Proses evakuasi jenazah korban cukup sulit, Rabu (7/8/2019). Kondisi medan yang berat membuat petugas kepolisian dibantu warga memerlukan waktu sekitar 1 jam untuk membawa korban dari sawah ke jalan desa. Korban selanjutnya dibawa ke Rumah Sakit Waluyo Jati, Kamis pagi.

Menurut keterangan warga, korban pertama kali ditemukan tewas tergantung dengan seutas tali oleh pemilik sawah. Dia kemudian melapor ke polsek setempat.

Korban sempat dinyatakan sebagai Mr X karena identitasnya tidak diketahui. Warga sekitar juga tidak ada yang mengenalinya. Belakangan diketahui, korban memang bukan warga setempat. Dia berasal dari Desa Bucor Kulon, Kecamatan Pakuniran, yang jaraknya jauh dari desa lokasinya gantung diri.

Penemuan mayat Khoirul membuat keluarga syok. Keluarga mengakui korban sempat tidak pulang ke rumah sejak Selasa (6/8/2019) sehingga membuat mereka khawatir. Namun, mereka tiba-tiba mendapat kabar bahwa korban ditemukan gantung diri.

“Kemarin memang tidak pulang, paginya sempat jalan-jalan dan tidur-tiduran. Setelah agak siang, tiba-tiba enggak ada. Sempat bingung. Lalu saya dapat kabar dari adik ipar di Probolinggo, dia dapat WhatsApp dari temannya ada orang gantung diri di Klampokan. Katanya mirip ayah dan benar ternyata itu dia,” kata menantu korban, Muhamad Akbarullah.

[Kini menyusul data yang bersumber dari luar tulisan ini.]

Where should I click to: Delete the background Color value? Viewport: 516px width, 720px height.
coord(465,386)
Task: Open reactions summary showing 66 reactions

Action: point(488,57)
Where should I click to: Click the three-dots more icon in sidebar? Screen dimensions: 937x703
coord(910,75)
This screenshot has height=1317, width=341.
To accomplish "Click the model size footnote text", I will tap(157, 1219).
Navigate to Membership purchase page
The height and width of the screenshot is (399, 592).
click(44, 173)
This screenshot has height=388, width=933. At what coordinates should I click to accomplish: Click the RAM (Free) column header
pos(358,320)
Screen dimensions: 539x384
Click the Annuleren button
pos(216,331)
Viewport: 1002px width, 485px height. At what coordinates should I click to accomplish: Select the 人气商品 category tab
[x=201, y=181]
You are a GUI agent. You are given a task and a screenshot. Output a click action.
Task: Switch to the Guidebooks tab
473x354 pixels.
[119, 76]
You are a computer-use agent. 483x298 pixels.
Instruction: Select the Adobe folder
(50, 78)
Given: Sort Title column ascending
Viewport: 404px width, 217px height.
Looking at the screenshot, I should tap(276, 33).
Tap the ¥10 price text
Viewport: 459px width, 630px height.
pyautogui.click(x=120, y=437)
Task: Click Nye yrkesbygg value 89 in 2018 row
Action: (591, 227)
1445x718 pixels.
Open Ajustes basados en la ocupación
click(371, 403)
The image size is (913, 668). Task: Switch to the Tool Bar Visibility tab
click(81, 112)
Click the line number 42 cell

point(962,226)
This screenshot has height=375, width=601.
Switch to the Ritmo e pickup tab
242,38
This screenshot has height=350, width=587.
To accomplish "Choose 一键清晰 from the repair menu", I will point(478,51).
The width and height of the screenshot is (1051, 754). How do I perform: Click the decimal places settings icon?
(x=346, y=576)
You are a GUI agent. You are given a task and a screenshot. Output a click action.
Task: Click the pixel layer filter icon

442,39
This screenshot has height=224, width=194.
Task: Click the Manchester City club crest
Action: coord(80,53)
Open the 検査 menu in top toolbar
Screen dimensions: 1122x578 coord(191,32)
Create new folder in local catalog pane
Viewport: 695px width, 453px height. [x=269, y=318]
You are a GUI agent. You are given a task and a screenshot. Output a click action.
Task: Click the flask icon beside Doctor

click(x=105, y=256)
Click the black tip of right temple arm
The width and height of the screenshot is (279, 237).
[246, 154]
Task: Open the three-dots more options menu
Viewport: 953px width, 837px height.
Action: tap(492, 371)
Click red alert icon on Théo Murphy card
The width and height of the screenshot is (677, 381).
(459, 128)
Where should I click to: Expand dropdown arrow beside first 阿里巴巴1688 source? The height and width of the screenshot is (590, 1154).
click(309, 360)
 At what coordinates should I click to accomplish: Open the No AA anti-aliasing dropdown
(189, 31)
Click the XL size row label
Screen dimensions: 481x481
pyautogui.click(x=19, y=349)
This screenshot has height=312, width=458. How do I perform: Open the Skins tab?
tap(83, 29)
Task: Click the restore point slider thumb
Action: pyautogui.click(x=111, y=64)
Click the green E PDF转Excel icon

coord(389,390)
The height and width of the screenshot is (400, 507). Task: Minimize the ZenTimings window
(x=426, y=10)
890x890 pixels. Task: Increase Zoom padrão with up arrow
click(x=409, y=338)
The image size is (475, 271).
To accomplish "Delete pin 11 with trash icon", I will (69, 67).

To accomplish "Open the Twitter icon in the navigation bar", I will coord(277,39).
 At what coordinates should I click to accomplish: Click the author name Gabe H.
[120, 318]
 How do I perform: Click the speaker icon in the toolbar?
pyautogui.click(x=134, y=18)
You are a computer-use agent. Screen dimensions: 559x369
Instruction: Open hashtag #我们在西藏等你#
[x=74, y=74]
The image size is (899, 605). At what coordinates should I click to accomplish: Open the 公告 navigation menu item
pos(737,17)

Korban gantung diri diduga tidak kuat menahan beban hidup ditambah sebentar lagi akan menikahkan putra bungsunya. Profesinya sebagai buruh nelayan dengan upah pas-pasan membuat ayah tiga anak itu berpikir keras untuk bisa menikahkan putranya. Karena tidak punya solusi, korban memilih mengakhiri hidup.

“Saya tidak begita tahu pribadi ayah mertua saya karena kami tinggal berjauhan. Tapi menurut saya, beliau kepikiran masalah rencana pernikahan anaknya,” katanya.

Sementara hasil dari olah tempat kejadian perkara (TKP) sementara, kematian pria paruh baya itu akibat lilitan tali di lehernya. Hal ini terlihat dari bekas jeratan di leher. Lidah korban juga menjulur dan kemaluan korban mengeluarkan cairan.

Hingga kini, polisi masih mendalami kasus ini untuk memastikan penyebab kematian korban, apakah memang karena bunuh diri atau ada unsur kesengajaan.

sumber: inews.id

Editor: sella.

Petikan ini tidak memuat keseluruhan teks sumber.